The human eye, once adjusted to the darkness, sees between 10,000 and 1,000,000 times better than in daylight. Take that in. In the dark our eyes can see up to a million times better than in the daylight.

It seems to me that most of us have adjusted to the season of darkness. We’ve had ample opportunity to change our habits and our routines. We have introduced new practices to cope with our reality (hopefully). We have shed some things that just don’t serve us well (hopefully). I would guess that we are as adjusted as we are going to get to this set of circumstances.

What do you see better? Now that the panic has subsided and (some) of the fear has abated, what do you see more clearly?

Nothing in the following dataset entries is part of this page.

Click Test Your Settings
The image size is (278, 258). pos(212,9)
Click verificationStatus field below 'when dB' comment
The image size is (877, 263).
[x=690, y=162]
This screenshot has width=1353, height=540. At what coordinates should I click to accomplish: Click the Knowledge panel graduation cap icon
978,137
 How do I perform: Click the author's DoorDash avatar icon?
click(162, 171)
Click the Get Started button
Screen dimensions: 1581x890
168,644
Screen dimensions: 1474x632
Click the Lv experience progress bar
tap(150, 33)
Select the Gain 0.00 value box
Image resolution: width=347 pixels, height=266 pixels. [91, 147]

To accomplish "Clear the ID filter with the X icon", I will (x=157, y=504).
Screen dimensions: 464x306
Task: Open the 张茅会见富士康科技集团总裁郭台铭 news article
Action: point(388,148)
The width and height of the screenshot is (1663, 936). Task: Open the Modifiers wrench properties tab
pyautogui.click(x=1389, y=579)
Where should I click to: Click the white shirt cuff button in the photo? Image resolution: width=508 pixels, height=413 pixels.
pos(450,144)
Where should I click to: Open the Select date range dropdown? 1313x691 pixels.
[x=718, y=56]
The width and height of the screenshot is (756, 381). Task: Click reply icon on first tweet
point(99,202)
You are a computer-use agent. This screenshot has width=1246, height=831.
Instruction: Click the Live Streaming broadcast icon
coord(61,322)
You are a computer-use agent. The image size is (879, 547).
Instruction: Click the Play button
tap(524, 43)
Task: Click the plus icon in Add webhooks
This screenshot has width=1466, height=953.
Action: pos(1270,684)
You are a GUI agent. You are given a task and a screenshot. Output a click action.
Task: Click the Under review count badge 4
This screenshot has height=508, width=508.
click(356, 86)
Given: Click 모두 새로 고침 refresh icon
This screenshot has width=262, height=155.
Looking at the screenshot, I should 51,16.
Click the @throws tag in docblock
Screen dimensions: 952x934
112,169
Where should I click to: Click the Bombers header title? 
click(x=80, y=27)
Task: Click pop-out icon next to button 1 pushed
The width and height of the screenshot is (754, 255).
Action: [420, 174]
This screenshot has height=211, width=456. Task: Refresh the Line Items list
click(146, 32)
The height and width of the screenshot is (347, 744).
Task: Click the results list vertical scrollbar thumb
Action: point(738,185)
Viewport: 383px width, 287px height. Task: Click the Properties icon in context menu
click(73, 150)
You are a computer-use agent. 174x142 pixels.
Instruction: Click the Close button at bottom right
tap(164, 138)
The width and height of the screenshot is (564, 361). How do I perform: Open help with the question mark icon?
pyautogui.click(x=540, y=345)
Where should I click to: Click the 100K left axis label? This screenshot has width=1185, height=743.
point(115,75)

I see communities collaborating to help each other. I stress the collaboration. I am volunteering for a group that spans civic groups, local government and fire departments, and local faith communities—we have committed to ensuring that people have access to whatever they need.

I see myself enjoying NOT worrying about the things I can’t do. I tend to worry too much about the things I didn’t get done on any given day. It is a newfound freedom to simply not worry about those things, to find fulfillment in what I did accomplish rather than lament what I did not accomplish.

I hope your eyes have adjusted—if not completely, at least partially. If you look out your window and see things as they’ve always been, maybe it is time to trust the other four senses: smell, hearing, taste, touch. I would like to add to those four, the sense I (self…it’s not selfish to make sure you are OK, the sense of Us (community), and the sense of the Other (the One who created and re-creates us, the One who deems us worthy and re-deems us daily, the One blessed us with life and blesses us with abundant life.) These senses combine to ground us in our Universe and allow us to experience these days as authentically and fully as we can.